I have a database the I am rebuilding the table structure was crap so I'm porting some of the data from one table to another. This data appears to have been copy-pasted from MSO product so as I'm getting the data I clean it up with htmlpurifier and some str_replace in php. Here is the clean function:
function clean_html($html) {
$config = HTMLPurifier_Config::createDefault();
$config->set('AutoFormat','RemoveEmpty',true);
$config->set('HTML','AllowedAttributes','href,src');
$config->set('HTML','AllowedElements','p,em,strong,a,ul,li,ol,img');
$purifier = new HTMLPurifier($config);
$html = $purifier->purify($html);
$html = str_replace(' ',' ',$html);
$html = str_replace("\r",'',$html);
$html = str_replace("\n",'',$html);
$html = str_replace("\t",'',$html);
$html = str_replace(' ',' ',$html);
$html = str_replace('<p> </p>','',$html);
$html = str_replace(chr(160),' ',$html);
return trim($html);
}
However, when I put the results into my new table and output them to the ckeditor I get those three characters.

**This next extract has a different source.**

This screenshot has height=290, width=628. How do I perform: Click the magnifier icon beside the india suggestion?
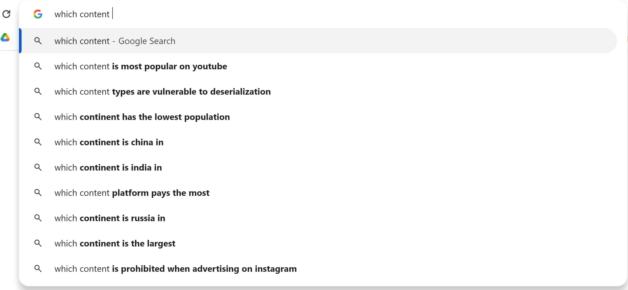point(38,167)
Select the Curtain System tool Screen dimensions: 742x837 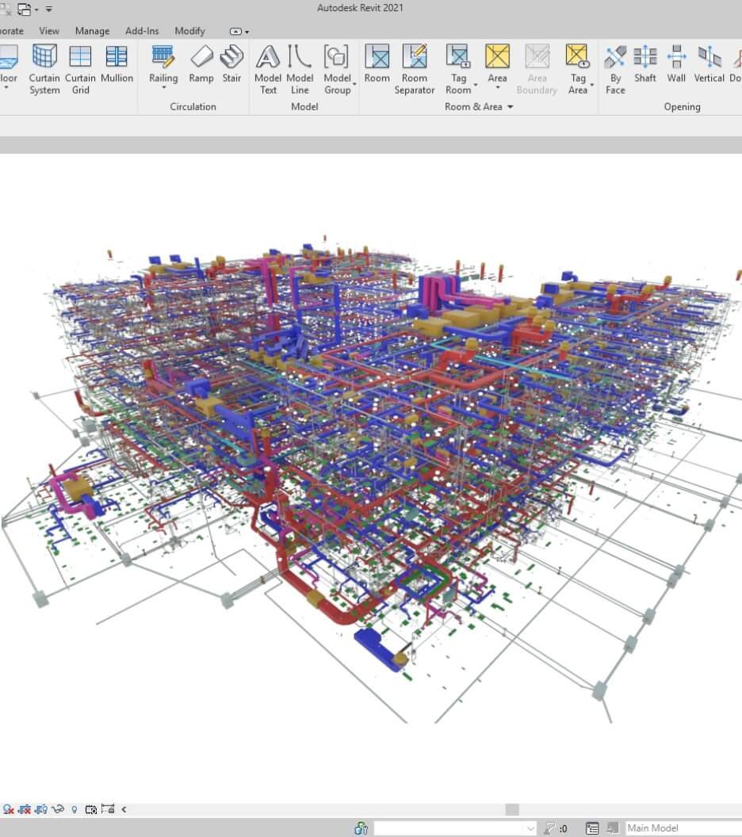coord(44,69)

I then have a javascript function that is called to remove special characters from the content of the ckeditor too. it doesn't clean it either
function remove_special(str) {
var rExps=[ /[\xC0-\xC2]/g, /[\xE0-\xE2]/g,
/[\xC8-\xCA]/g, /[\xE8-\xEB]/g,
/[\xCC-\xCE]/g, /[\xEC-\xEE]/g,
/[\xD2-\xD4]/g, /[\xF2-\xF4]/g,
/[\xD9-\xDB]/g, /[\xF9-\xFB]/g,
/\xD1/,/\xF1/g,
"/[\u00a0|\u1680|[\u2000-\u2009]|u200a|\u200b|\u2028|\u2029|\u202f|\u205f|\u3000|\xa0]/g",
/\u000b/g,'/[\u180e|\u000c]/g',
/\u2013/g, /\u2014/g,
/\xa9/g,/\xae/g,/\xb7/g,/\u2018/g,/\u2019/g,/\u201c/g,/\u201d/g,/\u2026/g];
var repChar=['A','a','E','e','I','i','O','o','U','u','N','n',' ','\t','','-','--','(c)','(r)','*',"'","'",'"','"','...'];
for(var i=0; i<rExps.length; i++) {
str=str.replace(rExps[i],repChar[i]);
}
for (var x = 0; x < str.length; x++) {
charcode = str.charCodeAt(x);
if ((charcode < 32 || charcode > 126) && charcode !=10 && charcode != 13) {
str = str.replace(str.charAt(x), "");
}
}
return str;
}
Does anyone know off hand what I need to do to get rid of them. I think they may be some sort of quote.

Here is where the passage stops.